# Easiest way to share files over a local network?

## al3x

When my new laptop arrives, I want to move some files off my current Gentoo system and on to the laptop (once it's got Gentoo as well).  What's the easiest way to do this?  I've looked into NFS, but I'm not sure about Gentoo's support for it.  FTP is kinda clunky for such a quick job.  Any other options?  Thanks in advance for your suggestions!

----------

## pjp

They aren't very secure, but you can look into tools such as rcp (remote copy).  I'm pretty sure they work via IP address/hostname.

----------

## al3x

Yeah, I know all about the insecurity of the r* tools, but this is a one-shot deal.  Anybody else with reccomendations?  How have y'all moved your files around  :Question: 

----------

## rac

For transferring across insecure networks, I use scp.  NFS works just fine with Gentoo - just make sure you have support compiled into your kernel and that you run portmapper on both the client and the server.  scp is slower than rcp due to the encryption overhead.  If you really don't want to keep the sharing setup (you say it's a one-time thing), the time you spend setting up NFS is probably wasted, so rcp probably is your best bet if you trust the network or scp if not.

----------

## fuxored

I use nfs to share files on my network.

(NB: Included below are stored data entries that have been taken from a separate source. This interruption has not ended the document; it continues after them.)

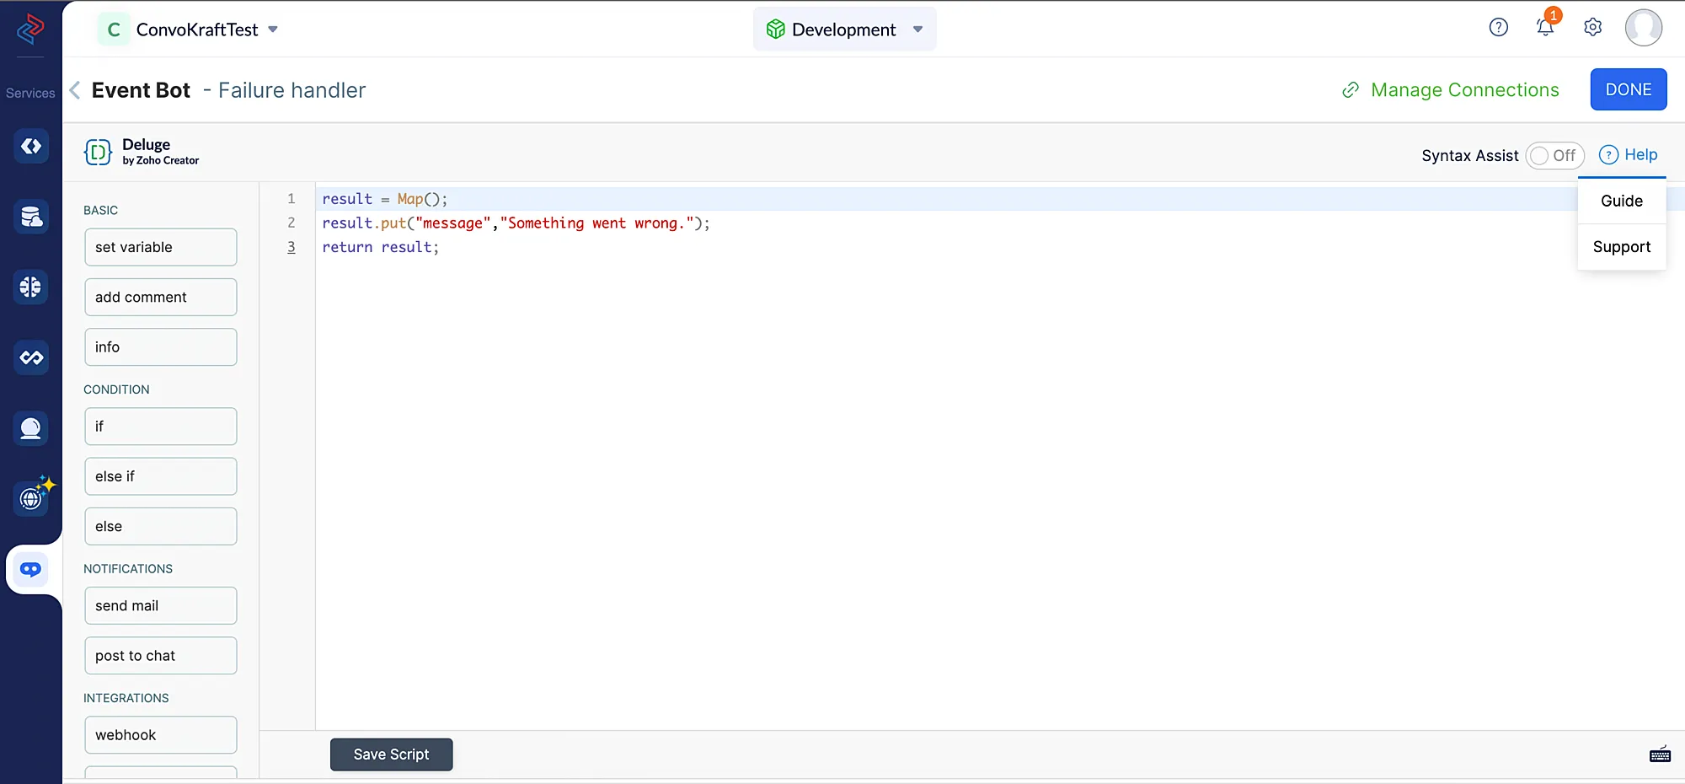Add the send mail notification block

[x=160, y=605]
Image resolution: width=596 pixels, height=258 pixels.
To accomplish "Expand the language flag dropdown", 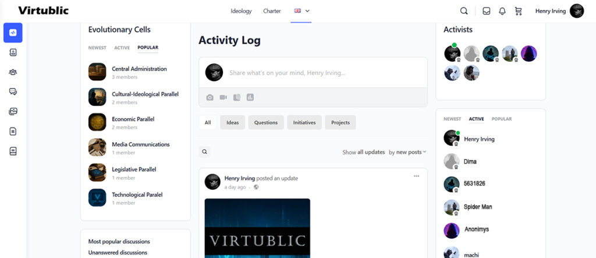I will (x=301, y=11).
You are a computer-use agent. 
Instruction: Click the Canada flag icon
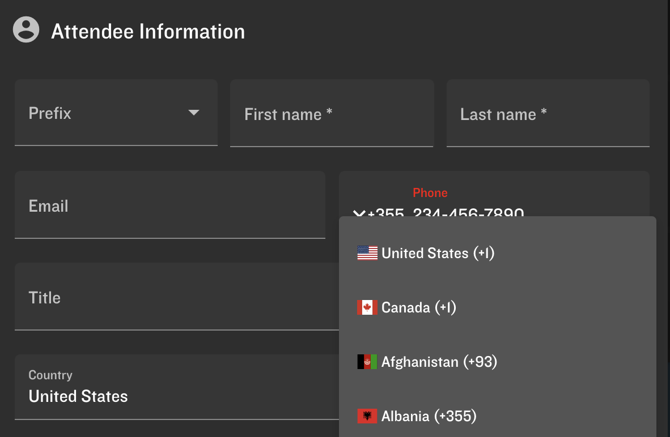[367, 307]
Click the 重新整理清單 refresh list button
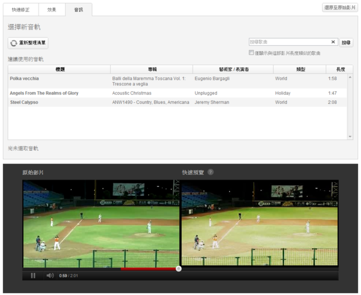This screenshot has height=295, width=361. pyautogui.click(x=28, y=43)
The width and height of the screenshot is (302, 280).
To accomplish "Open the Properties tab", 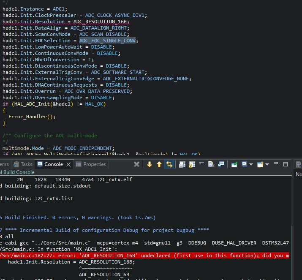I will tap(91, 164).
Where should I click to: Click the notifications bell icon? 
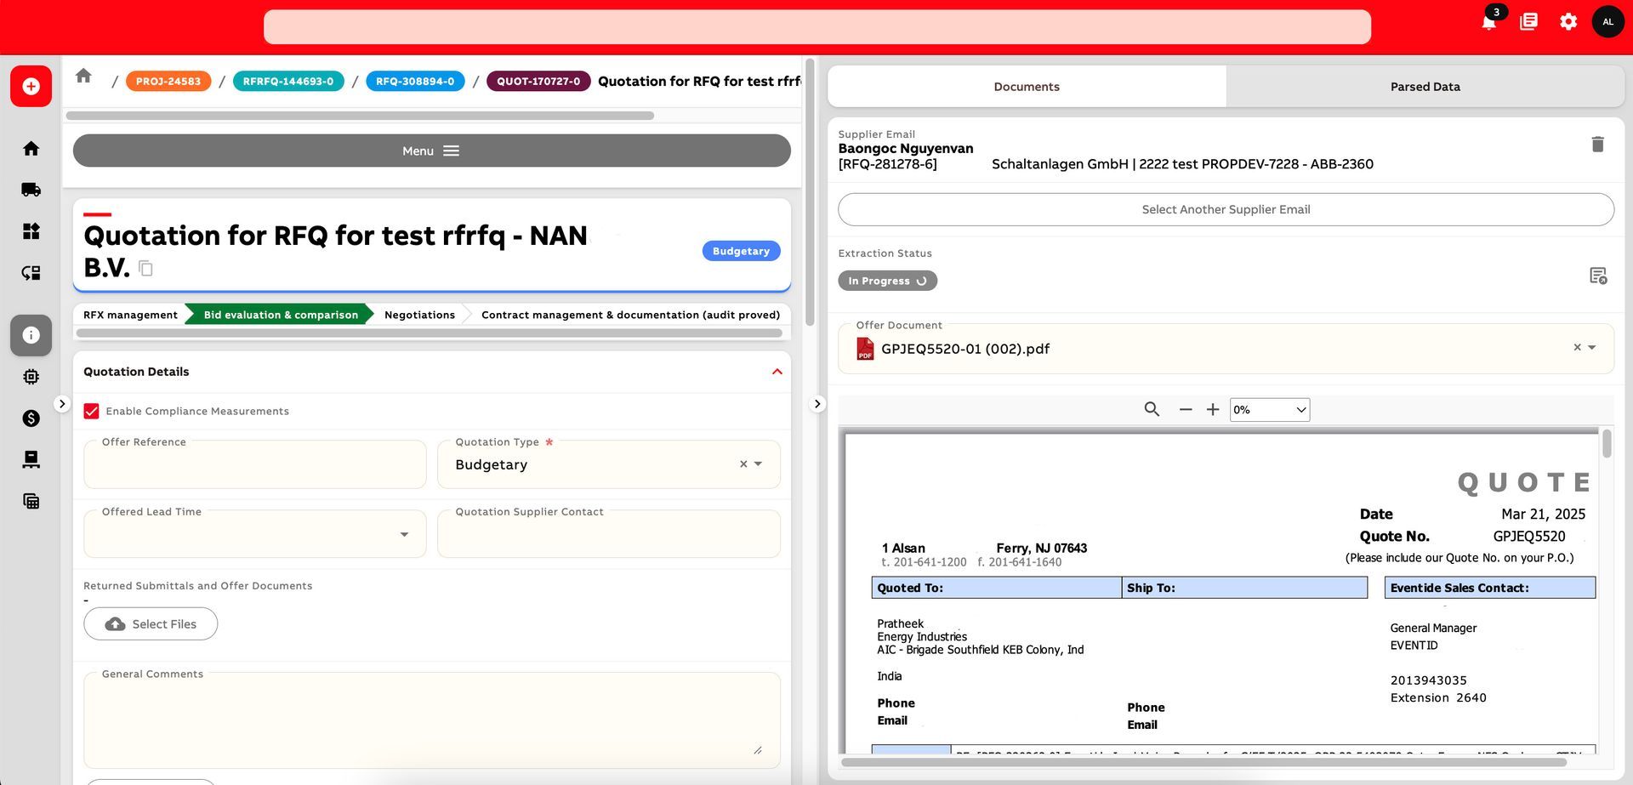pos(1488,22)
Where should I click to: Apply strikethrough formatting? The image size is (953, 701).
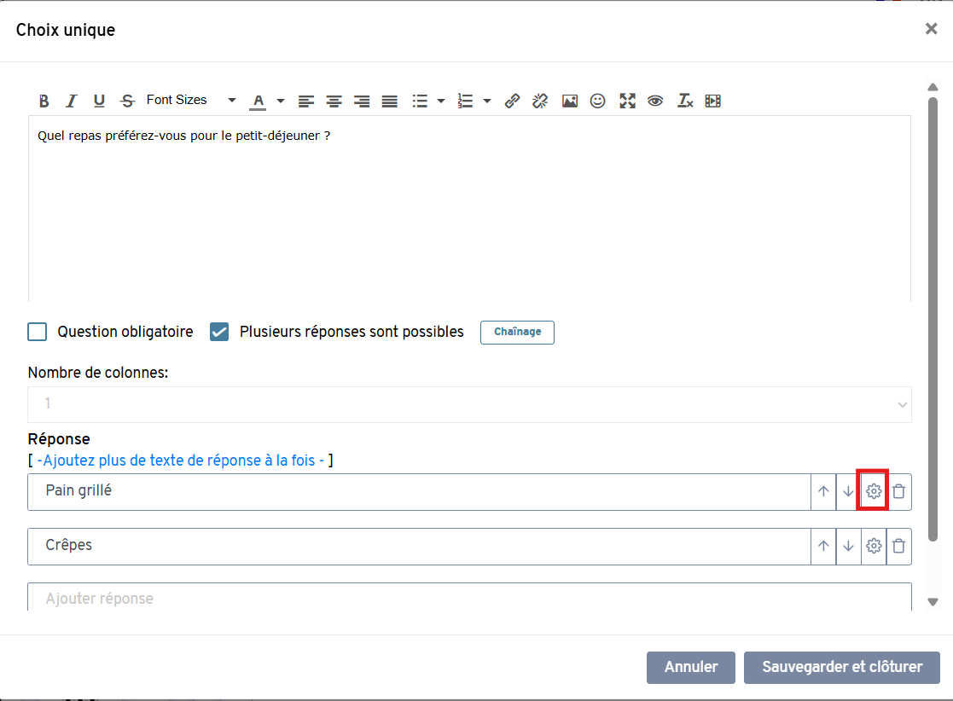[127, 101]
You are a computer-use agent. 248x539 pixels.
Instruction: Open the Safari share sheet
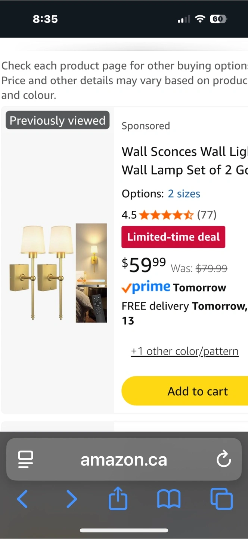(x=118, y=498)
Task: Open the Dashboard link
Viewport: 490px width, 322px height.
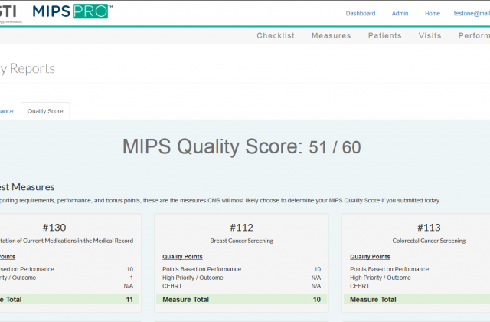Action: tap(361, 14)
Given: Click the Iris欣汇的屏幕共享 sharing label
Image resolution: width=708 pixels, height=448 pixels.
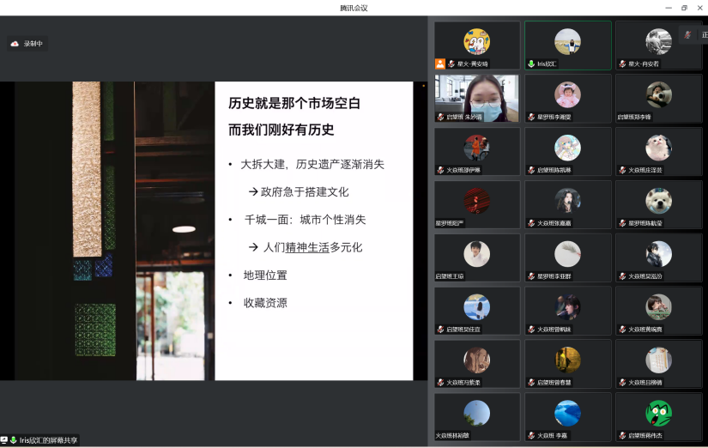Looking at the screenshot, I should click(49, 440).
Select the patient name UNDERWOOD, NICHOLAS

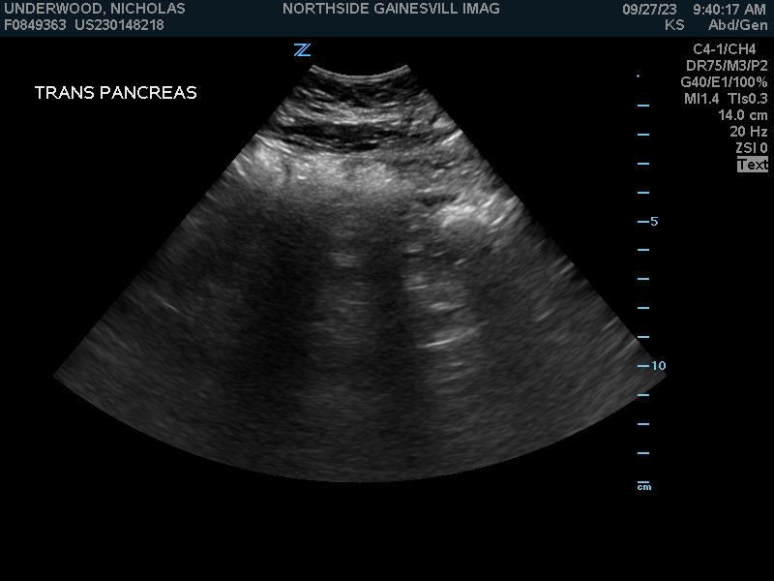click(x=95, y=9)

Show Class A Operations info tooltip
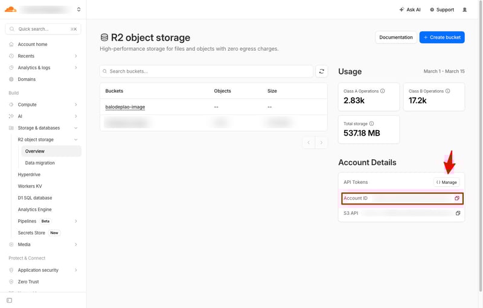(x=382, y=91)
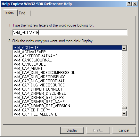Close the Help Topics dialog
This screenshot has height=137, width=139.
pos(135,4)
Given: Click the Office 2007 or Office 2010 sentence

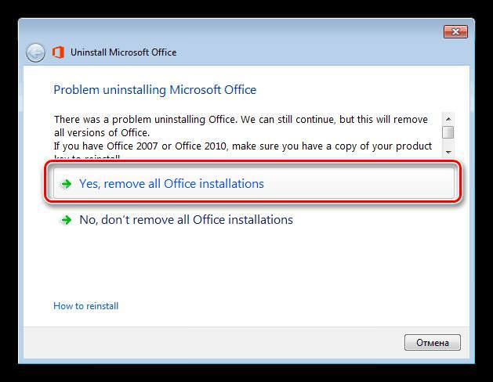Looking at the screenshot, I should [243, 146].
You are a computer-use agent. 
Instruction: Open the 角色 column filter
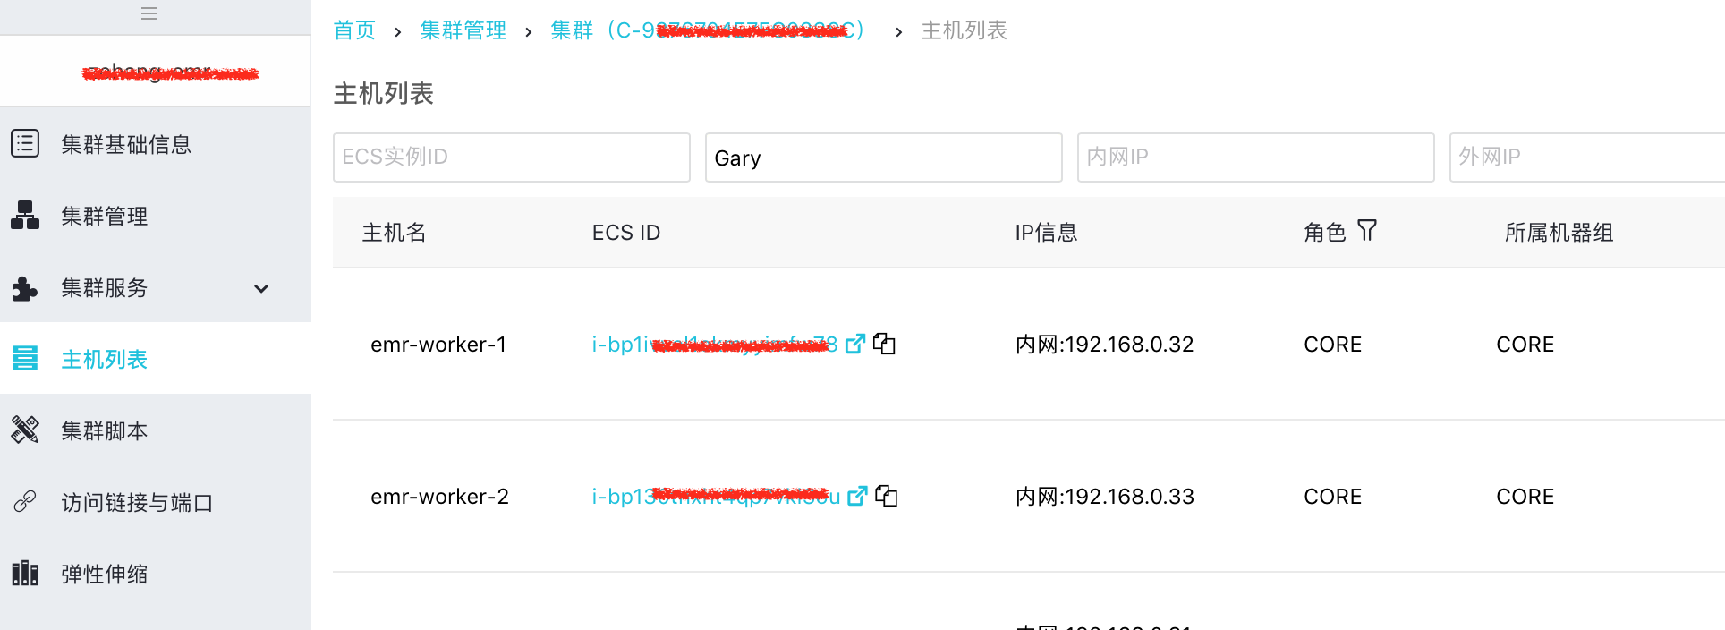[x=1366, y=231]
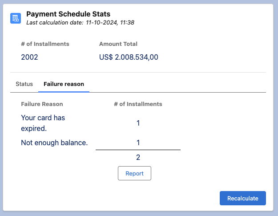Switch to the Status tab
Image resolution: width=278 pixels, height=216 pixels.
[24, 84]
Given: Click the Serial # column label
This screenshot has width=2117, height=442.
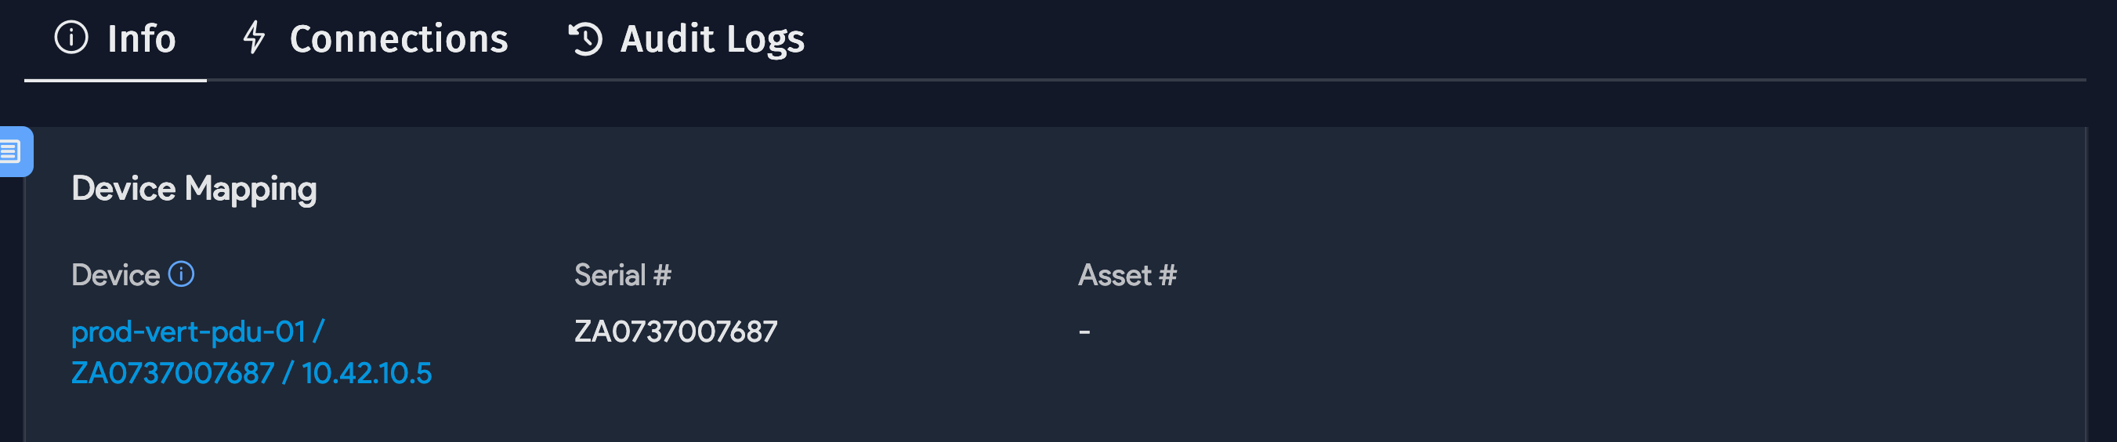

It's works fine, and is pretty painless to set up.

----------

## al3x

Well I've used scp before, so that's a good suggestion.  Fuxored, care to elaborate on NFS setup?  Maybe a good link?  Thanks a bunch guys!

----------

## rac

 *al3x wrote:*   

> care to elaborate on NFS setup?  Maybe a good link?

 

http://www.tldp.org/HOWTO/NFS-HOWTO/index.html

----------

## meyerm

When you want to transfer a really huge file (f.ex. the tar of all files to be saved) over a LAN, then try netcat. It just transfers the pure data without much overhead and is therefore faster than any other transfer method (but of course also the "insecurest").

```
client#> netcat -l -p 1234 > myfile.tar
```

```
server#> netcat -h client -p 1234 < myfile.tar
```

----------